Here you will find the Justification in long form for those seeking a more complete treatment of the Issue

Organizational Success

Whether for nonprofits or for small-to-medium businesses, requires management and leadership focus on the mission as well as on the bottom line. In a highly connected, always-on and increasingly complex business technology landscape, the challenges of effectively employing technology to further your organizational goals can be overwhelming. At ITbriefcase, we focus on that skill set/layer that often is missing for the SMB market – high-level IT Management that will assist in evaluating, selecting, analyzing and operationalizing your IT needs.

The SMB IT Problem

Organizational and business outcomes are more and more defined by the technology that supports or enables them. If your website is down or your messaging server is not responding, your customers and partners will know it. Most smaller businesses are doing what their much larger counterparts do—running the day-to-day business—but with fewer resources and bigger vulner­abilities.

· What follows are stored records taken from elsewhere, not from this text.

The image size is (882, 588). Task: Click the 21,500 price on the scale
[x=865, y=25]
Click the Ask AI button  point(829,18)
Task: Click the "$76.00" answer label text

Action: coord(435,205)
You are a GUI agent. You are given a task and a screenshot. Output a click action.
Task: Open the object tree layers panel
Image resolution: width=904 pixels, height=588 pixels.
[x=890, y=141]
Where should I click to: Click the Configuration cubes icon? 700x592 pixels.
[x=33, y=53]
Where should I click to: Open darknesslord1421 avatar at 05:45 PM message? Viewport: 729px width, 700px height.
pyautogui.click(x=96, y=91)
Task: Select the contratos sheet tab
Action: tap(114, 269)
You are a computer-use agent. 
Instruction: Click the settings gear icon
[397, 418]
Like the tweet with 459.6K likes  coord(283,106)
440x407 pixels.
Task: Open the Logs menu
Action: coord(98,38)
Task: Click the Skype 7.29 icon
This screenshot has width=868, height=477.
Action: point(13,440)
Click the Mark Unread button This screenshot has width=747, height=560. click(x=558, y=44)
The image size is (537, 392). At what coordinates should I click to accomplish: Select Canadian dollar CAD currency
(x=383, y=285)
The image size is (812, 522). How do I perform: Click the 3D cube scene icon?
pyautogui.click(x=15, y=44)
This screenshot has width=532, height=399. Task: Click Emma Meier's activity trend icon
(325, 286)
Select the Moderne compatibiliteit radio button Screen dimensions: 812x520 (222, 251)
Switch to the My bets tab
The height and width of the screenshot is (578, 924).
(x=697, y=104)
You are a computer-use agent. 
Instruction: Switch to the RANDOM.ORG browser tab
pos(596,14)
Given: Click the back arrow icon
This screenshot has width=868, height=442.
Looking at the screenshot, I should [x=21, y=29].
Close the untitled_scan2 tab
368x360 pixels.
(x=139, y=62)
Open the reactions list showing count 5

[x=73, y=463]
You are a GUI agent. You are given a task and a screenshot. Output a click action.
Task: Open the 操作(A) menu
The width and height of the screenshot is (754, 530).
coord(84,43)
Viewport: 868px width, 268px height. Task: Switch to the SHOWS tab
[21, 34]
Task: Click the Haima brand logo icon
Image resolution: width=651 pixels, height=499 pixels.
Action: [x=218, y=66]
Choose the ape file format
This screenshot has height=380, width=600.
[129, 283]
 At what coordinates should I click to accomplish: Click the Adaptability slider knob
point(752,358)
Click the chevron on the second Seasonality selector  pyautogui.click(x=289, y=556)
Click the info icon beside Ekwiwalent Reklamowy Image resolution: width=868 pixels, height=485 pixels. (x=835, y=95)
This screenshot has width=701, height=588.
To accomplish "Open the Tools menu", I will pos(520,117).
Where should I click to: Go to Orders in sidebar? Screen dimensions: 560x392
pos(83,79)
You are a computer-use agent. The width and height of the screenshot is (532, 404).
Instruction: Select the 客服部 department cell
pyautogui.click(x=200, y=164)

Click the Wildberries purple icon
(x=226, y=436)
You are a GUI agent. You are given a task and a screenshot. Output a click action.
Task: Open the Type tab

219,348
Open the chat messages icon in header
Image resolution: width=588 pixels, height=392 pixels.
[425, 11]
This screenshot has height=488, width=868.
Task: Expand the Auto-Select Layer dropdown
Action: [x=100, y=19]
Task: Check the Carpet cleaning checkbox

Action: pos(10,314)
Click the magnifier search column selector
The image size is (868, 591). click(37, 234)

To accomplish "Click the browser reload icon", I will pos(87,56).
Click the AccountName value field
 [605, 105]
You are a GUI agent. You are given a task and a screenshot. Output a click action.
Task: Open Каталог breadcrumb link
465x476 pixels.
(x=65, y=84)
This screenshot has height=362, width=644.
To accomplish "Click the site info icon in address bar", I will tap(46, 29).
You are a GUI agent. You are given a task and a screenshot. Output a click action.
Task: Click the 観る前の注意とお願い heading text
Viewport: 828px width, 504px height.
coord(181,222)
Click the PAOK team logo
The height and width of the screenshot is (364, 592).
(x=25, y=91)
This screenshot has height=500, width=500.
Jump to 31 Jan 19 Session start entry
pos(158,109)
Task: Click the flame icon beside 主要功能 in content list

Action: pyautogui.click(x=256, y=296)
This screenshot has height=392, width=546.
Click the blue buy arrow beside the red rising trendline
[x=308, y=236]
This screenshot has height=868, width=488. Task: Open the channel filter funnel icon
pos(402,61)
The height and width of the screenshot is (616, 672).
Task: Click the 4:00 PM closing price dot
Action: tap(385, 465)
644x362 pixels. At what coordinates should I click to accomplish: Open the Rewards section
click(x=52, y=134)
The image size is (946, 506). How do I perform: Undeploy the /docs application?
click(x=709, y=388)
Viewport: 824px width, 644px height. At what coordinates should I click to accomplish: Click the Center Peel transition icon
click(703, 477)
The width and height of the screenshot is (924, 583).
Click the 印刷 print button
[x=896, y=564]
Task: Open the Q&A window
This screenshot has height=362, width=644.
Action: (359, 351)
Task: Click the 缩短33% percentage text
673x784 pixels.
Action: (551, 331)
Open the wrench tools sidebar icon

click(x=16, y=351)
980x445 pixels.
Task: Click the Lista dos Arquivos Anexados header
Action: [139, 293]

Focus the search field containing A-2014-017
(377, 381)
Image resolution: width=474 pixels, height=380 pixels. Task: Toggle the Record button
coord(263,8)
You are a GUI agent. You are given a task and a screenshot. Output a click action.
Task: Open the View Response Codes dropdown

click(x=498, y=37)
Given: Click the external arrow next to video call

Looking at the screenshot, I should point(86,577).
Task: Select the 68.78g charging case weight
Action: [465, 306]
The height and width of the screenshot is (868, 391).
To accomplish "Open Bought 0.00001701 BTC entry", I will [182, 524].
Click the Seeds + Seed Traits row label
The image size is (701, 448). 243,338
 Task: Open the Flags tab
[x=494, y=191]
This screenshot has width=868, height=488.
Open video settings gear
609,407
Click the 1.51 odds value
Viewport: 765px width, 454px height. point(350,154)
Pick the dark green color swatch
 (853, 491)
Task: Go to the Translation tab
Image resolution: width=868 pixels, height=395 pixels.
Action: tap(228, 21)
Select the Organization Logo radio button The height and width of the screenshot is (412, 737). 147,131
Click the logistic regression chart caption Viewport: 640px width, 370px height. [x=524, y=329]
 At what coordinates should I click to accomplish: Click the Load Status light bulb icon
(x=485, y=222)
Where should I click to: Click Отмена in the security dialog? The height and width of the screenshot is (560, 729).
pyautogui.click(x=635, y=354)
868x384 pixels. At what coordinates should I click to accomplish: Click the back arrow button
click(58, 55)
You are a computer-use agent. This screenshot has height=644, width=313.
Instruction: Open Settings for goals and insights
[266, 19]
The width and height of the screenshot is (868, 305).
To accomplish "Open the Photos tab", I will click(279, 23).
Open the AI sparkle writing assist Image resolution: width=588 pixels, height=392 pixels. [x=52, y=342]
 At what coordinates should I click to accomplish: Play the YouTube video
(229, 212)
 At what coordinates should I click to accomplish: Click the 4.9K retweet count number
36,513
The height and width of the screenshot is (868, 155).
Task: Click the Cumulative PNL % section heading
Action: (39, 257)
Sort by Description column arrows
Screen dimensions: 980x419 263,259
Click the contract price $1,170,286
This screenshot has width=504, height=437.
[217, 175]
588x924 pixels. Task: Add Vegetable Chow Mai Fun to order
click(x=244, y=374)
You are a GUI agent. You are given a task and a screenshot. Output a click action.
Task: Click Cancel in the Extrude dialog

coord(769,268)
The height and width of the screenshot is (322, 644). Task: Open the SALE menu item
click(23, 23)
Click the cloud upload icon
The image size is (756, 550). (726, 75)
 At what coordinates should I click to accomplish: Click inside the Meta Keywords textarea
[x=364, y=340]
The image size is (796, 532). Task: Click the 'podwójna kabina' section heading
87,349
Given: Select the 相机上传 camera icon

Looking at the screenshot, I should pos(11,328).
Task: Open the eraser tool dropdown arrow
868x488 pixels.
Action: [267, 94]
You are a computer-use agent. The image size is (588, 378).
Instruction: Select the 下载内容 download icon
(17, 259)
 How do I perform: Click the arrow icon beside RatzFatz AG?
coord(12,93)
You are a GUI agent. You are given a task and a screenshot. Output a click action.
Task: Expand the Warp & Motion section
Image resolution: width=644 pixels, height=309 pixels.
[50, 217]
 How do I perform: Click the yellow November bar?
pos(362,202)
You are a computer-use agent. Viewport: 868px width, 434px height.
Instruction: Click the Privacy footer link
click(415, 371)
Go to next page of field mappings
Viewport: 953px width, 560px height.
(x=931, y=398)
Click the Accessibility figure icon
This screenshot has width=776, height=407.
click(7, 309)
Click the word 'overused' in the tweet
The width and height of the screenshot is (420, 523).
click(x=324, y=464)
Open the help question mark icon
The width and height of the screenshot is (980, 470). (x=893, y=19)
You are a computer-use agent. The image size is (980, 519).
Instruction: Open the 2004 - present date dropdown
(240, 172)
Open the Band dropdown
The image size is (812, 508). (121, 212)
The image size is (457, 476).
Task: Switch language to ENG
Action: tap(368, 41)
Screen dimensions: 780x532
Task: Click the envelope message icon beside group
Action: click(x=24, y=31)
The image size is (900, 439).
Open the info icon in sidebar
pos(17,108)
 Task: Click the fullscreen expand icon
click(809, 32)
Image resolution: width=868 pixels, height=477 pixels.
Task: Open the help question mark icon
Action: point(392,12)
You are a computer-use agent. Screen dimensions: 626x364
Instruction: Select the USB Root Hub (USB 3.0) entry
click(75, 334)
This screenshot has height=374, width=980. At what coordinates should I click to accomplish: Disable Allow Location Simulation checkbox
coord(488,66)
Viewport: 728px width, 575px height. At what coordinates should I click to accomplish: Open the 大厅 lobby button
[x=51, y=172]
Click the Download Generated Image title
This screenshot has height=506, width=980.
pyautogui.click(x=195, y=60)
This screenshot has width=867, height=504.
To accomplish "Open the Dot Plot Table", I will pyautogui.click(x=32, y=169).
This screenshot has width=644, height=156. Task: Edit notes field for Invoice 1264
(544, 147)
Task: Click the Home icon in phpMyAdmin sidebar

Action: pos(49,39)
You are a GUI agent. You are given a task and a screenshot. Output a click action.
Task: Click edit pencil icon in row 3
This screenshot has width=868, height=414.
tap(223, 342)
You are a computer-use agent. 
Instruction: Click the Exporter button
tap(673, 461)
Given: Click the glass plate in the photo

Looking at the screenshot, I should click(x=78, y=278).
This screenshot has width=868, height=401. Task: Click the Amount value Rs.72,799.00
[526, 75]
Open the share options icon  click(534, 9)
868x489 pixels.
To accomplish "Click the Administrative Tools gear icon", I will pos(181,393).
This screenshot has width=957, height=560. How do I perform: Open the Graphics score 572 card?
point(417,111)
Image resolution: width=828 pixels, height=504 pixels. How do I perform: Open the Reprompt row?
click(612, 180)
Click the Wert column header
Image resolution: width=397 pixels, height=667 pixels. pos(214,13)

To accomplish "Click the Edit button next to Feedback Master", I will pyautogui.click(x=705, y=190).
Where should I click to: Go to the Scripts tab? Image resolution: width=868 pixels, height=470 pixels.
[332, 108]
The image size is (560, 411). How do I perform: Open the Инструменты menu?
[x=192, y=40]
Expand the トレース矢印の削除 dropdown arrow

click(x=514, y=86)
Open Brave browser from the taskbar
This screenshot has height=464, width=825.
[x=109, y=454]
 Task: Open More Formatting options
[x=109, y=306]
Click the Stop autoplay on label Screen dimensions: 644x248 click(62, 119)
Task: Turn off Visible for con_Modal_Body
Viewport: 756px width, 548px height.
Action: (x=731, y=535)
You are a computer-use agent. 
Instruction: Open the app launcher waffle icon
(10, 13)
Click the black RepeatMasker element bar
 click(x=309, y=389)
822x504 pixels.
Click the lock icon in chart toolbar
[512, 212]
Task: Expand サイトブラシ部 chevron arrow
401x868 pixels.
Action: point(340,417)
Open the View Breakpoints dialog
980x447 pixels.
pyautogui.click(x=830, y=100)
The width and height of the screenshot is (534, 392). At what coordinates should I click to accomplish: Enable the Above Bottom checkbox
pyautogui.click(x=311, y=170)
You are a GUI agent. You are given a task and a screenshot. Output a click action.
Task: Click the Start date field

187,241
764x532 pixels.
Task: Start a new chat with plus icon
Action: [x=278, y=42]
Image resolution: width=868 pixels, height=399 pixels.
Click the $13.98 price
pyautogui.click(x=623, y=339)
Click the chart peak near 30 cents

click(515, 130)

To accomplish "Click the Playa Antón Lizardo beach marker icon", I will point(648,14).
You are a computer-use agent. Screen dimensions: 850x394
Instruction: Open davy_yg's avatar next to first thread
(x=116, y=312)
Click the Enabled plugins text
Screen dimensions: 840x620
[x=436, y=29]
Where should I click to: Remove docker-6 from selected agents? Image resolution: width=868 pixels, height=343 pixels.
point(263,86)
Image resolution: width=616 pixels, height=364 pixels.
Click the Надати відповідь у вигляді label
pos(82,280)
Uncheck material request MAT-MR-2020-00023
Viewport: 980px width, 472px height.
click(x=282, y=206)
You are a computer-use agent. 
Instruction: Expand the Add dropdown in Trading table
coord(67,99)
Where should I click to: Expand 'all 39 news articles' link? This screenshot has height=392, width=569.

IT is complex and changes rapidly so that every successful technology decision has to be evaluated across multiple variables because there are no “one size fits all” IT solutions. But how can a smaller-budget organization afford the analysis and landscape confidence that larger businesses can afford? ITbriefcase by Archisys affordably brings IT expertise and experience into your organization so that you don’t lose focus or take unnecessary risks with technology investments.  In many businesses, there is a knowledge gap at the management level regarding IT because of resource constraints. IT management may be an extra task for the CFO or Operations VP or Manager who likely has very good process and management skills but lacks the specialized knowledge of IT systems and their core technology needed to effectively evaluate, deploy and manage appropriate solutions. Solution or system-focused vendors, or even in-house IT support staff, on the other hand, will likely look at most issues only from a technical and narrow viewpoint, totally divorced from the underlying business process need. The decision-maker will usually get recommendations from technical or vendor personnel that are wedded to a particular solution without regard to the larger business context. IT decisions that lack high-level business integration knowledge and perspective lead to poorly integrated applications, higher support costs, and infrastructure problems that will ultimately cost the organization even more money to rectify down the road.